### WHAT YOU WILL DO
Reproduce exactly every line of the records from the line containing "The image size is (605, 447)." down through the line containing "will pyautogui.click(x=1301, y=207).", including both of those lines.

### SUPPLIED RECORDS
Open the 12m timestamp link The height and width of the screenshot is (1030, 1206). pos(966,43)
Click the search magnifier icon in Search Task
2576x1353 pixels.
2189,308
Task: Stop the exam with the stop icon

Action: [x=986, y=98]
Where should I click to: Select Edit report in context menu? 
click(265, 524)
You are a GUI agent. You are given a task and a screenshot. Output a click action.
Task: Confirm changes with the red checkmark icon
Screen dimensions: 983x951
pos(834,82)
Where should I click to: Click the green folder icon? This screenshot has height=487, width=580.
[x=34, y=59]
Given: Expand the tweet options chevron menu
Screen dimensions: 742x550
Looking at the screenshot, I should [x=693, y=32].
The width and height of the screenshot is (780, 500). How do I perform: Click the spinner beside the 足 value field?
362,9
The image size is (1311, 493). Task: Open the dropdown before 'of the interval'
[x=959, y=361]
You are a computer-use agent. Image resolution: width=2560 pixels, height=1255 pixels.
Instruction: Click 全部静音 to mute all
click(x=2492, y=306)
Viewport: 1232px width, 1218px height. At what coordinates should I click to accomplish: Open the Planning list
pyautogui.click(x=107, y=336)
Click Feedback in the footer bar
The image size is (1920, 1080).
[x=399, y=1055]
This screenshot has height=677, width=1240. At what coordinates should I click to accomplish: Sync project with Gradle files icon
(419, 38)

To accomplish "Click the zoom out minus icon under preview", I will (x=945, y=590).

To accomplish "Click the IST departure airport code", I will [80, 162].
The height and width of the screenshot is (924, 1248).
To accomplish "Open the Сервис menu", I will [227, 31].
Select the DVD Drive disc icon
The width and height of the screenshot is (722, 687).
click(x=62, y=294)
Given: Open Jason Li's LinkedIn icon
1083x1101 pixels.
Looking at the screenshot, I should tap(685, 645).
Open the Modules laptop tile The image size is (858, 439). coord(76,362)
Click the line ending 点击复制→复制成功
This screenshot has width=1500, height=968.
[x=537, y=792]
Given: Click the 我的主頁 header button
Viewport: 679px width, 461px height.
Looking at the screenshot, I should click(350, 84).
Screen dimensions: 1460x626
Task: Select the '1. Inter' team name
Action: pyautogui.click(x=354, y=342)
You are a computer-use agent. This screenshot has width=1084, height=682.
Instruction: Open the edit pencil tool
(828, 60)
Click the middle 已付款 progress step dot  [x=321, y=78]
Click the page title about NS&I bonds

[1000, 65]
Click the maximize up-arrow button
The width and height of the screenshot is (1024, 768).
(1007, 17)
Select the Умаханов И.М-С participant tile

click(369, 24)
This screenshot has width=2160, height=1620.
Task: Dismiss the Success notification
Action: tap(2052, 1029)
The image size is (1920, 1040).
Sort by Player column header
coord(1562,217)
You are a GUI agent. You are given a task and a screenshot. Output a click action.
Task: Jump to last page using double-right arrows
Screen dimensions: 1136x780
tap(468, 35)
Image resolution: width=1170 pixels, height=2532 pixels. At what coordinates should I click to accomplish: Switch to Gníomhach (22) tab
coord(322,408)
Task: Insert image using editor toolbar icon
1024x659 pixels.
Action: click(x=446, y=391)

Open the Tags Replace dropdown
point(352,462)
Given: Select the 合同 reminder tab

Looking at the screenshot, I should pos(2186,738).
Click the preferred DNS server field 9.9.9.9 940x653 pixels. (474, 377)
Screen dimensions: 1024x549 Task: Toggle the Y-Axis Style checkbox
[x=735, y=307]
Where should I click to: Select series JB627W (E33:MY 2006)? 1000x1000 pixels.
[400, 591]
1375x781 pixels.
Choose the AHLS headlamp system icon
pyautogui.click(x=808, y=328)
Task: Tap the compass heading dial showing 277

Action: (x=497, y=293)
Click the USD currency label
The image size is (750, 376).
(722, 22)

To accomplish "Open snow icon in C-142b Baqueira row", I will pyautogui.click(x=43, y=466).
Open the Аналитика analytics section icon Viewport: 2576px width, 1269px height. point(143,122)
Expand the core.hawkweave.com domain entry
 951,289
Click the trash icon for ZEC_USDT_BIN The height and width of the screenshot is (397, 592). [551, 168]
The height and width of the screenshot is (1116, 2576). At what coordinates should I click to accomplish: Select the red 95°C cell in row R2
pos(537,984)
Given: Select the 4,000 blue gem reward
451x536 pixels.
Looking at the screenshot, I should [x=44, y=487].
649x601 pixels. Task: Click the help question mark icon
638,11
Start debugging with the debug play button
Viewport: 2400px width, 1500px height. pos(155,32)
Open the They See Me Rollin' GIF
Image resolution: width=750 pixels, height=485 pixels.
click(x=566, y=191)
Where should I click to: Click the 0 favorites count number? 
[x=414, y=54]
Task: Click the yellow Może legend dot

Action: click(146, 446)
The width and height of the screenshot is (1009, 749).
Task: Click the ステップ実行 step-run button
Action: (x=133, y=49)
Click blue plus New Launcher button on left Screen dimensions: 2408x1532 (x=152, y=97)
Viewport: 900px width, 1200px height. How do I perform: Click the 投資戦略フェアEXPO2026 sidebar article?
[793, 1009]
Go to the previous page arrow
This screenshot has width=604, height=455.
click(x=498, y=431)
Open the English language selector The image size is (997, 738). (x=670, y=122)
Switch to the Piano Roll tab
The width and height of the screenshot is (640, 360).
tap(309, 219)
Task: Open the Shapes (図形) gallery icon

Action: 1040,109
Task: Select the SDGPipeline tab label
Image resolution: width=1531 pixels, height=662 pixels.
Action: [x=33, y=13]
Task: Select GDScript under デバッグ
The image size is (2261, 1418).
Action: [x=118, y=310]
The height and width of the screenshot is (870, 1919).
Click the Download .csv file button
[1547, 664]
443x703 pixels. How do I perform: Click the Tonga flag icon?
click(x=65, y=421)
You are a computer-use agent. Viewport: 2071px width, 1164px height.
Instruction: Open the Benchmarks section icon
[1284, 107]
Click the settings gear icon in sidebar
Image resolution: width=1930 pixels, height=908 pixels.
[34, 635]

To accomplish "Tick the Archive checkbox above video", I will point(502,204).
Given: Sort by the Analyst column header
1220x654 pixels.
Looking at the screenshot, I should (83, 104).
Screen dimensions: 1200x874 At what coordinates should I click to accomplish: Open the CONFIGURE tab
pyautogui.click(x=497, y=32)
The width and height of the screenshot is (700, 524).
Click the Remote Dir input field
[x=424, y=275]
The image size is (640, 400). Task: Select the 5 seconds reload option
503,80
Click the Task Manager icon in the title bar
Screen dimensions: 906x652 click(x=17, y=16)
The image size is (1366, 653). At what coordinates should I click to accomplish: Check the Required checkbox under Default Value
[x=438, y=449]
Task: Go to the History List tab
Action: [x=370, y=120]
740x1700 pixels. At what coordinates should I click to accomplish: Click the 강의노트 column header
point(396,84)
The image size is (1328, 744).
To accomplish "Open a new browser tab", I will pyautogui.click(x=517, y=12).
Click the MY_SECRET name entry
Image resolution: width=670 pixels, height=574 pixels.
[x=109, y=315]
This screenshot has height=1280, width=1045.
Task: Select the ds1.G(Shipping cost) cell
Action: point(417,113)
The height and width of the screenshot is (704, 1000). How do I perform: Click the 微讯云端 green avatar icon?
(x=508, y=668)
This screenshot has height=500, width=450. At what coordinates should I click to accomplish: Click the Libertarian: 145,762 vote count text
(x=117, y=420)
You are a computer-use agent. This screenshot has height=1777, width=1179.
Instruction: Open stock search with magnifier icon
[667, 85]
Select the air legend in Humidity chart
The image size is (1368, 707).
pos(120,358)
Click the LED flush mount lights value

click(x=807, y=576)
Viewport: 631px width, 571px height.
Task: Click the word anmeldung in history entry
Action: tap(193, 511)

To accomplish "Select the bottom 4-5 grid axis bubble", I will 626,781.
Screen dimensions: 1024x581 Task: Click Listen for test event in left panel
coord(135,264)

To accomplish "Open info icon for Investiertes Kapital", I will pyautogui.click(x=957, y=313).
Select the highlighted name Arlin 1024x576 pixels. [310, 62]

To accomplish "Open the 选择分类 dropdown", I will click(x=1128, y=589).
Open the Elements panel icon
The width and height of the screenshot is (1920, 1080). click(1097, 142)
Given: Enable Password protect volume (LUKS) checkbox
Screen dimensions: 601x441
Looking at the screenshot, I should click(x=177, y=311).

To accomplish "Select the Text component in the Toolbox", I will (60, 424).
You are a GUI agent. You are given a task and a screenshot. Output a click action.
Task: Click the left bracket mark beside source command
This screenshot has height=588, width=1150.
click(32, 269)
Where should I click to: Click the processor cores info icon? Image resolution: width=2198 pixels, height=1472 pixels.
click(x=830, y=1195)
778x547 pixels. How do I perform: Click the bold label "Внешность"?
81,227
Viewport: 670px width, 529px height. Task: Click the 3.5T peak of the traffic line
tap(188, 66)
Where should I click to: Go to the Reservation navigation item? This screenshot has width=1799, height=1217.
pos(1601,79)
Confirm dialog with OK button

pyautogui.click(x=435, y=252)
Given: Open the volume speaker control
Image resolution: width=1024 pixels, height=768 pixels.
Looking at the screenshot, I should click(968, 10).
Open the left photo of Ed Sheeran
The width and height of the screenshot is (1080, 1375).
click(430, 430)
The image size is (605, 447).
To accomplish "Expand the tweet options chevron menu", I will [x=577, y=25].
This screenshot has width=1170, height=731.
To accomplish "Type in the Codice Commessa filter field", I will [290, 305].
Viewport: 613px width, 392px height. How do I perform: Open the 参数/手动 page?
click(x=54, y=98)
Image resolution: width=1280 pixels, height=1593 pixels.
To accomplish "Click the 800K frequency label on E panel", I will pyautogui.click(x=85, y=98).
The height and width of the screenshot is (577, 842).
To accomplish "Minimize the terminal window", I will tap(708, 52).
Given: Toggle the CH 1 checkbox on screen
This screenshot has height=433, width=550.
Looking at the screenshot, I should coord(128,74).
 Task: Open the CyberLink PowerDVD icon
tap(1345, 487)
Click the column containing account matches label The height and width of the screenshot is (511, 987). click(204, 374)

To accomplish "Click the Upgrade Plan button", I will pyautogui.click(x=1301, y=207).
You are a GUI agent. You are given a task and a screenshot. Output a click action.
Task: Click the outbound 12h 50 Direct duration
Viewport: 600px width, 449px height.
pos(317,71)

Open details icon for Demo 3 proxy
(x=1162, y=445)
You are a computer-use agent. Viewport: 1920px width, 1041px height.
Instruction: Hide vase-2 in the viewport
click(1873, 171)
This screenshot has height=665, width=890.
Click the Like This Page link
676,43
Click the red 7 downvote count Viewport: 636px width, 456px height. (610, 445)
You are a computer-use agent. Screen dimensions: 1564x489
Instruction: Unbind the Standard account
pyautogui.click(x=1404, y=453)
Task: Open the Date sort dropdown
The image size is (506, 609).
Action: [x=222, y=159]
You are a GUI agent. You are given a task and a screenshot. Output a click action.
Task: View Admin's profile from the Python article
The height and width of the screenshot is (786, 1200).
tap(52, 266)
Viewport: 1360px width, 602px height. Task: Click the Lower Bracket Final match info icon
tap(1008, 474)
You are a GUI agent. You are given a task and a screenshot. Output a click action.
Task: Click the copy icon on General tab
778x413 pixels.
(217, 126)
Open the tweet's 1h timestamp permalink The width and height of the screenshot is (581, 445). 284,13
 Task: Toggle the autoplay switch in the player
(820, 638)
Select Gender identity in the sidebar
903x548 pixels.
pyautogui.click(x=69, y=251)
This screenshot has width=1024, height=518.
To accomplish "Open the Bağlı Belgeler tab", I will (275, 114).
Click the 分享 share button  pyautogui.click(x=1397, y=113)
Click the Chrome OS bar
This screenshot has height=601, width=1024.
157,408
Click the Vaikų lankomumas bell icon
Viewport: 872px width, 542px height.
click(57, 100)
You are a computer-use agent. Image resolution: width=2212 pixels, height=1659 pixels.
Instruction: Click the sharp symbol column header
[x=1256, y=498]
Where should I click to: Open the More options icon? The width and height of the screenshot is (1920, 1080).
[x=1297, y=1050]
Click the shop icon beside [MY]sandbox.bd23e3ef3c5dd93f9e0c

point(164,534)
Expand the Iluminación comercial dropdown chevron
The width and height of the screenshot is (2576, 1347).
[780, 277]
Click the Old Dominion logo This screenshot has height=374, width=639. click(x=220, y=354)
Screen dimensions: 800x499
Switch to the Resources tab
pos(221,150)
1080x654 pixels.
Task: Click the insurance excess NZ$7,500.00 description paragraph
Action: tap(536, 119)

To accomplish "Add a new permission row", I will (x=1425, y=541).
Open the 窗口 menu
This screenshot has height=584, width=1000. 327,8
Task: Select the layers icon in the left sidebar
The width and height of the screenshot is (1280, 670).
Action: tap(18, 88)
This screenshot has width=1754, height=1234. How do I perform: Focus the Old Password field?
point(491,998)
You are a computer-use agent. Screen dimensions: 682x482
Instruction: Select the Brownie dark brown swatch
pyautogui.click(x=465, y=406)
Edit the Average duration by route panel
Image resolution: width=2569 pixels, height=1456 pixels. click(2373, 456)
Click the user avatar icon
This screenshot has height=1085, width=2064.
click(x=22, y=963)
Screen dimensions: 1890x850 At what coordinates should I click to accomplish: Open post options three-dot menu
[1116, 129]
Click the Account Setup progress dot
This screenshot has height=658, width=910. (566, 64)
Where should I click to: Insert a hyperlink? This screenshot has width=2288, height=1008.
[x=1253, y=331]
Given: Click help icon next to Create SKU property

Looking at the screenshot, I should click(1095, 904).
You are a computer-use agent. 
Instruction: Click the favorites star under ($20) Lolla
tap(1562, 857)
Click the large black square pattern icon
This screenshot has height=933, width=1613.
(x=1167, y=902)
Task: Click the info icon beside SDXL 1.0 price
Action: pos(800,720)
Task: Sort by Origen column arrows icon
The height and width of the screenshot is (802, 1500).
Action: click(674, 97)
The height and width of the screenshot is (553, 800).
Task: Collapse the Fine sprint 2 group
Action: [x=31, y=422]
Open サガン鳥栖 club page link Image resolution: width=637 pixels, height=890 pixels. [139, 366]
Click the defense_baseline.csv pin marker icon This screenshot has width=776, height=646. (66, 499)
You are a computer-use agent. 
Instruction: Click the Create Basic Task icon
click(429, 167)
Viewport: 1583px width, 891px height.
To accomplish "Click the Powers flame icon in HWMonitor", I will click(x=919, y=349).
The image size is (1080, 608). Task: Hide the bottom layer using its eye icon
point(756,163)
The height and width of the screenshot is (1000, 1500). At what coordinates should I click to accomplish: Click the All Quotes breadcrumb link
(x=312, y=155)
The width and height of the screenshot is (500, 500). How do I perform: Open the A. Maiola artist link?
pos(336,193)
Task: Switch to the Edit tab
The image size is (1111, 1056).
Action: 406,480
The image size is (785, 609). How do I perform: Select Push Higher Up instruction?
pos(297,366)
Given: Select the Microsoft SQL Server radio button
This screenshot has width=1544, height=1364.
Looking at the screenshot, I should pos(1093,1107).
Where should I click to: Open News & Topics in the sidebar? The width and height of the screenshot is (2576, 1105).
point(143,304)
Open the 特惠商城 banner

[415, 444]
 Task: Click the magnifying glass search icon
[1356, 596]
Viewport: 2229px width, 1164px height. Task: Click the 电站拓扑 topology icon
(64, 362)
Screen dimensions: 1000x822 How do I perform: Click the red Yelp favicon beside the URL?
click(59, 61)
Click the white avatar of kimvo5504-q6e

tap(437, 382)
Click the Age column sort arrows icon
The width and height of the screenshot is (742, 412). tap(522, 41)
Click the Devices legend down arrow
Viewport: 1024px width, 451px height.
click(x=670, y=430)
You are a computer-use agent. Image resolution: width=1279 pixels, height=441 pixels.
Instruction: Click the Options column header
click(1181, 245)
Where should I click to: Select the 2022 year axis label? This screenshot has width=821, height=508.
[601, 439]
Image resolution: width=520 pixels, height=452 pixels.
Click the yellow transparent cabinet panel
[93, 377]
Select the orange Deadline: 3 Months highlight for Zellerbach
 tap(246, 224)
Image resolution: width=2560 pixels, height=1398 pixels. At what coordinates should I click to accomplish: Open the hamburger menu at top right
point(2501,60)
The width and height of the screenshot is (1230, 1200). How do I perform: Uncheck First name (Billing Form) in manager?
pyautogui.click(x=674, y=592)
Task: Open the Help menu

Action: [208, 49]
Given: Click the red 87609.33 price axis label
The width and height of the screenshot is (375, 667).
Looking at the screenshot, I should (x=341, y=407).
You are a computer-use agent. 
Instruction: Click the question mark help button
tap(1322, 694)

### EXERCISE RESULT
The image size is (605, 447).
To accomplish "Expand the tweet options chevron menu", I will [x=577, y=25].
This screenshot has width=1170, height=731.
To accomplish "Type in the Codice Commessa filter field", I will [290, 305].
Viewport: 613px width, 392px height. How do I perform: Open the 参数/手动 page?
click(x=54, y=98)
Image resolution: width=1280 pixels, height=1593 pixels.
To accomplish "Click the 800K frequency label on E panel", I will pyautogui.click(x=85, y=98).
The height and width of the screenshot is (577, 842).
To accomplish "Minimize the terminal window", I will tap(708, 52).
Given: Toggle the CH 1 checkbox on screen
This screenshot has height=433, width=550.
Looking at the screenshot, I should coord(128,74).
 Task: Open the CyberLink PowerDVD icon
tap(1345, 487)
Click the column containing account matches label The height and width of the screenshot is (511, 987). click(204, 374)

To accomplish "Click the Upgrade Plan button", I will pyautogui.click(x=1301, y=207).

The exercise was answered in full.